Texte fourni
+ + +

Pierre Rousseaux – Pourquoi avoir étudié l’économie, puis sa recherche ?
HIPPOLYTE D’ALBIS – En m’inscrivant en faculté d’économie, j’avais l’intuition que cette discipline offrait une grande diversité de débouchés, davantage que dans d’autres sciences sociales où les carrières sont plus souvent limitées à des rôles de professeur ou chercheur. Cette intuition s’est confirmée, et même parmi ceux qui poursuivent une thèse en économie, les compétences développées sont très variées. Certains se spécialisent dans la modélisation, d’autres dans les mathématiques appliquées, l’histoire de la pensée économique ou même la philosophie.
La diversité des métiers dans cette discipline, notamment dans les domaines des données et de la microéconomie, est particulièrement enrichissante. La croissance significative de l’économie en France permet aux jeunes chercheurs ou doctorants de rencontrer des personnalités intéressantes, qu’il s’agisse de directeurs de thèse ou de chercheurs, et de participer à des séminaires stimulants. De plus, le caractère international de la discipline ouvre de nombreuses perspectives, renforçant ainsi l’intérêt de s’engager dans cette voie.
Comment la discipline s’est-elle transformée à vos yeux ?

+ + +

Informations présentées

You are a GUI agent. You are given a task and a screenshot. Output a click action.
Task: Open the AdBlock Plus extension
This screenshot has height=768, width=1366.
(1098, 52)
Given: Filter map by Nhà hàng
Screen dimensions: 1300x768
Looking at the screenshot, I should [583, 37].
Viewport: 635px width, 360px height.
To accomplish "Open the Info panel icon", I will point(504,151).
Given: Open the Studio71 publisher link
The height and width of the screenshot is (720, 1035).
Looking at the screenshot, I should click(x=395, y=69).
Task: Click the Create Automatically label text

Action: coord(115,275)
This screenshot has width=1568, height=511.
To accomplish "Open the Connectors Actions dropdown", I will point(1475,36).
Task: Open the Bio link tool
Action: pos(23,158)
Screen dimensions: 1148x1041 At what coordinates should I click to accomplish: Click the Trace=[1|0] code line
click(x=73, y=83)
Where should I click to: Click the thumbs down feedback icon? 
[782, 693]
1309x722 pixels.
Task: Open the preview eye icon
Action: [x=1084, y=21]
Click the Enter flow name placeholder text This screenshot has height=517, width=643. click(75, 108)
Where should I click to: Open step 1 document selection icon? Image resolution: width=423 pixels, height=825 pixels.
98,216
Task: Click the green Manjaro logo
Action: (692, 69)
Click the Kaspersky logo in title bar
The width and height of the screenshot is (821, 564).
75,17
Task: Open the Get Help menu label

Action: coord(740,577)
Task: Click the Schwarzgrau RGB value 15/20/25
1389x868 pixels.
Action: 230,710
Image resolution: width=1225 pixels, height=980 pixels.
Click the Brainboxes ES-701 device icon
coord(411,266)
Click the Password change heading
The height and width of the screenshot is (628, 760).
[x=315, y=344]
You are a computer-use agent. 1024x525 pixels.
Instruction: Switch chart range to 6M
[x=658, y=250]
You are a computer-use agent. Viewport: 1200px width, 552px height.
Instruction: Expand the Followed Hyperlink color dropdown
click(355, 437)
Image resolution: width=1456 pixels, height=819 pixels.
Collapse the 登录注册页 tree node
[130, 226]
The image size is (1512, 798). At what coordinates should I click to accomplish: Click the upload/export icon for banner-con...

+ + +

Consignes de l'exercice
A - D'après l'entretien sur l'économie, pourquoi Hippolyte d'Albis s'est-il inscrit en faculté d'économie ? Répondez en une à trois phrases.
B - Répondez brièvement à ces questions sur l'entretien sur l'économie.
(i) Dans quels domaines se spécialisent, selon Hippolyte d'Albis, ceux qui poursuivent une thèse en économie ?
(ii) Quels domaines sont cités à propos de la diversité des métiers de la discipline ?
(iii) Que permet aux jeunes chercheurs ou doctorants la croissance de l'économie en France ?
C - Poursuivez l'entretien sur l'économie à partir de sa dernière phrase.

Réponses par tâche
A - Il avait l'intuition que l'économie offrait une plus grande diversité de débouchés que d'autres sciences sociales. Dans ces dernières, les carrières se limitent plus souvent à des rôles de professeur ou de chercheur.

B -
(i) La modélisation, les mathématiques appliquées, l'histoire de la pensée économique ou même la philosophie.
(ii) Les données et la microéconomie.
(iii) Elle leur permet de rencontrer des personnalités intéressantes, directeurs de thèse ou chercheurs, et de participer à des séminaires stimulants.

C -
Elle a connu une transformation profonde. J’ai soutenu ma thèse en décembre 2003, et depuis, j’ai observé un changement radical dans nos méthodes de travail. À l’époque, les séminaires se faisaient principalement en français, avec des transparents en plastique projetés sur rétroprojecteur. Il est difficile de croire que j’ai vécu cette époque, où le concept de “job market paper” n’existait même pas. Les mentalités ont considérablement évolué. À l’époque, après ma thèse, devenir maître de conférences en France était la voie naturelle. Aujourd’hui, le monde de la recherche français est devenu international, et des efforts ont été faits par les écoles doctorales pour professionnaliser le parcours des doctorants. L’idée est de faire de la thèse un travail à temps plein, de limiter la dépendance exclusive envers les directeurs de thèse, d’intégrer les doctorants dans un véritable projet professionnel et de placer tout le monde à la frontière du savoir.
En fin de thèse, au début et tout au long de la carrière, il est crucial de rester à la pointe du domaine, tout en apportant une contribution originale et pertinente à ceux qui travaillent sur ces sujets depuis des décennies. C’est la beauté de la recherche et un formidable défi intellectuel. Le succès des centres de recherche français montrent que ce système fonctionne bien. La participation au débat public, la publication d’ouvrages de vulgarisation, et le conseil aux politiques publiques sont devenus des aspects essentiels du métier de chercheur. En somme, le monde a bien changé.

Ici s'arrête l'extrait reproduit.